Video sample with SupportTextSelection(false): Dropbox - File Deleted - Simplify your life

Document sample sent via mail.

Hello Alexis,

Thank you for the sample document and for the screencasts. Our developers are investigating your suggestion and requirement. We will notify you about any update on this issue. You didn’t show the source code of the GroupDocs.Viewer widget, but from the screencast we assume that you are using the “.PreloadPagesCount(1)” method, is that correct?

Also, what about the ahead-of-time caching, which was discussed earlier at another topic?
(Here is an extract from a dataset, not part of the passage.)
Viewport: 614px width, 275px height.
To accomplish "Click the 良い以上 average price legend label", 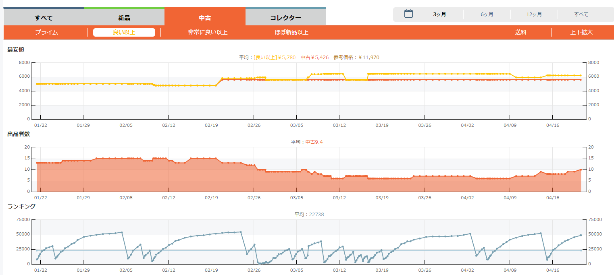I will coord(274,58).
Is this tool not an option?

Thanks.

The issues you have found earlier (filed as WEB-1179) have been fixed in this update.
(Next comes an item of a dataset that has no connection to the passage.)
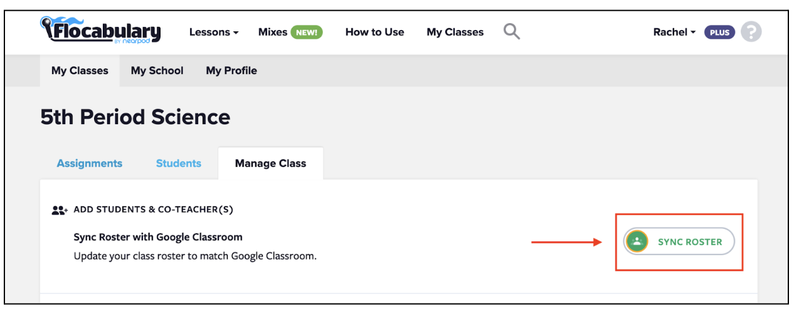Click the green NEW! badge
The width and height of the screenshot is (794, 311).
pos(307,32)
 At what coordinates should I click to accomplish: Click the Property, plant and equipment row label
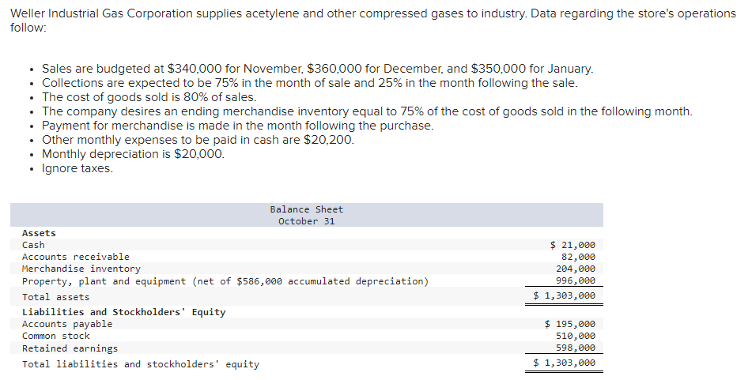click(225, 281)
This message was posted using Notification2Forum from Downloads module by groupdocs.notifier.

The issues you have found earlier (filed as WEB-1179) have been fixed in this update.


This message was posted using Notification2Forum from Downloads module by GroupDocs Notifier.
"you are using the ".PreloadPagesCount(1), method, is that correct?"

Yes, it is.

Now Im trying to generate the cache for de document using the “DocumentCache” class.
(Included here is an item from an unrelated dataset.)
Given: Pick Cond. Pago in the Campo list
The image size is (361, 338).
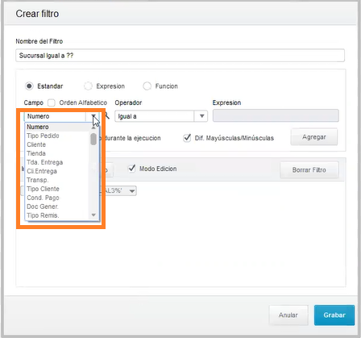Looking at the screenshot, I should tap(43, 198).
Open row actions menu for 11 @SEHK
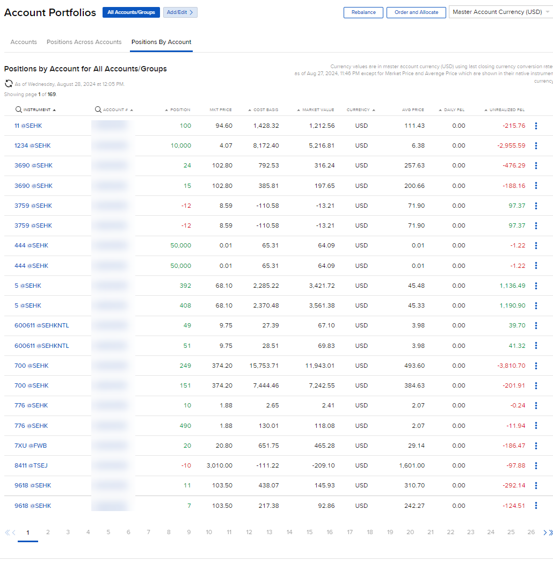Viewport: 553px width, 561px height. click(x=535, y=126)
I have send you the aspx and the aspx.vb.

The caché is generated OK (see attach in the email), but the viewer is freeze in "Loading document"

Thanks for your help.


Hello Alexis,

We are sorry to hear that you have this issue. We’ve reviewed the screenshots and the source code, thanks.

From your code and screenshots we tried to suppose, what you want to do. We believe, that you want to generate a cache for the specific document, which exists as a stream, and then use that cache in the GroupDocs.Viewer.

From them we see why there is an error. In the “.FilePath” method you try to specify an absolute path to the file, which is located in the “temp” folder (temporalVisor\temp\Cache\temp\S\413_3.pptx). This is not correct. Now we will explain how it works.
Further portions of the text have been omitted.